▶ **Your goal**
Every line below from the one containing "For every named target in this 121×2576" to the final line must be reproduced exactly, and no other line may appear in the answer.

(Stored items)
------------------------------------

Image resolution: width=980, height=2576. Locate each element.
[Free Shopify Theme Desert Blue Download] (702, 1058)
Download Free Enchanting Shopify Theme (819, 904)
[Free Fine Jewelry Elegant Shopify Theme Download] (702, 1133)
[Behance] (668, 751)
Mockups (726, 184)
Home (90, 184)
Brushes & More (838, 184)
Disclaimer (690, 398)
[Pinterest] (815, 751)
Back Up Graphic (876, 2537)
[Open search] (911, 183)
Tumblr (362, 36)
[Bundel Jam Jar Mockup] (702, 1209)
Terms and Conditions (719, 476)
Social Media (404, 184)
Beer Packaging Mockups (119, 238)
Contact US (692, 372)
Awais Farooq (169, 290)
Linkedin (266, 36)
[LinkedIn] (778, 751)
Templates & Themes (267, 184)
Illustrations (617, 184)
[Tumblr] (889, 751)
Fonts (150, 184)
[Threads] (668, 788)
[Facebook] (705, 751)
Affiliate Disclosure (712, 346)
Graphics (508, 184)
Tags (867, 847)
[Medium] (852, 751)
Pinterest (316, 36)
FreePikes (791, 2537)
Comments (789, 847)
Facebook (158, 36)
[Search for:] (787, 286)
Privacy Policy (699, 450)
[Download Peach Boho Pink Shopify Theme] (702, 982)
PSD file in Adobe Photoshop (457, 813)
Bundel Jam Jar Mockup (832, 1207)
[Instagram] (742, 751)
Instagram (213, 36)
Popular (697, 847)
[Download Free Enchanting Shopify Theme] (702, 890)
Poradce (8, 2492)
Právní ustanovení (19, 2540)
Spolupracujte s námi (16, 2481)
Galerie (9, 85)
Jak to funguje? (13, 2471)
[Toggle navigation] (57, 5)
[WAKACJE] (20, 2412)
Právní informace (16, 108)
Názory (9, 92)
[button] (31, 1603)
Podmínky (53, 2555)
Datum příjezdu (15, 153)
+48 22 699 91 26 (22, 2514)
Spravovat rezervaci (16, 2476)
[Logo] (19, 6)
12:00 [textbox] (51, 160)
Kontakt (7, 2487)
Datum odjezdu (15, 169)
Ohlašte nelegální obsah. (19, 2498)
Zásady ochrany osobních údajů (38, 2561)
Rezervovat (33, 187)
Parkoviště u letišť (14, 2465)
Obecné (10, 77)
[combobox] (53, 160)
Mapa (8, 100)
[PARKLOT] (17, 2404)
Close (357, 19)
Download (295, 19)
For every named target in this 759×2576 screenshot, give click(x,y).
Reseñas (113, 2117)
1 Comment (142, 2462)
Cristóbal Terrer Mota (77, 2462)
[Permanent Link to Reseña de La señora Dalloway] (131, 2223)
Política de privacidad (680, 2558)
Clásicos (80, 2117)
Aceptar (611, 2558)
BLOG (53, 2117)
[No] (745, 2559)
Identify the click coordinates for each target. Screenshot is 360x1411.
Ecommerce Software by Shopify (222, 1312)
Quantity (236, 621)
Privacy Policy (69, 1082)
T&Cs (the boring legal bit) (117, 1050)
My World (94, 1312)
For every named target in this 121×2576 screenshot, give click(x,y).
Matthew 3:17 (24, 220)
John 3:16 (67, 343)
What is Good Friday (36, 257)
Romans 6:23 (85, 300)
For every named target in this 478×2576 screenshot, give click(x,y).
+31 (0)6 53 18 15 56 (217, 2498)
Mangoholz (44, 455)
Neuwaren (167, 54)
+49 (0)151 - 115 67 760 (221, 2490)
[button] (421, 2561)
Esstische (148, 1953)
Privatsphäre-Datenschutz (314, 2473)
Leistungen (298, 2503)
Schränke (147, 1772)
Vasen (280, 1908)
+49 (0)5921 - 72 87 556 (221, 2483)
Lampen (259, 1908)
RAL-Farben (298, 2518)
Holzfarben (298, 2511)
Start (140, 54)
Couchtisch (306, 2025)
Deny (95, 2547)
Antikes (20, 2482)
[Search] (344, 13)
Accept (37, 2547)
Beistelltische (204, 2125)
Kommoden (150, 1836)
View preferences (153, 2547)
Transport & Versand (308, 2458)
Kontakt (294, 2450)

------------------------------------

▶ **Written response**
For every named target in this 121×2576 screenshot, give click(x,y).
Matthew 3:17 (24, 220)
John 3:16 (67, 343)
What is Good Friday (36, 257)
Romans 6:23 (85, 300)
For every named target in this 478×2576 screenshot, give click(x,y).
+31 (0)6 53 18 15 56 (217, 2498)
Mangoholz (44, 455)
Neuwaren (167, 54)
+49 (0)151 - 115 67 760 (221, 2490)
[button] (421, 2561)
Esstische (148, 1953)
Privatsphäre-Datenschutz (314, 2473)
Leistungen (298, 2503)
Schränke (147, 1772)
Vasen (280, 1908)
+49 (0)5921 - 72 87 556 (221, 2483)
Lampen (259, 1908)
RAL-Farben (298, 2518)
Holzfarben (298, 2511)
Start (140, 54)
Couchtisch (306, 2025)
Deny (95, 2547)
Antikes (20, 2482)
[Search] (344, 13)
Accept (37, 2547)
Beistelltische (204, 2125)
Kommoden (150, 1836)
View preferences (153, 2547)
Transport & Versand (308, 2458)
Kontakt (294, 2450)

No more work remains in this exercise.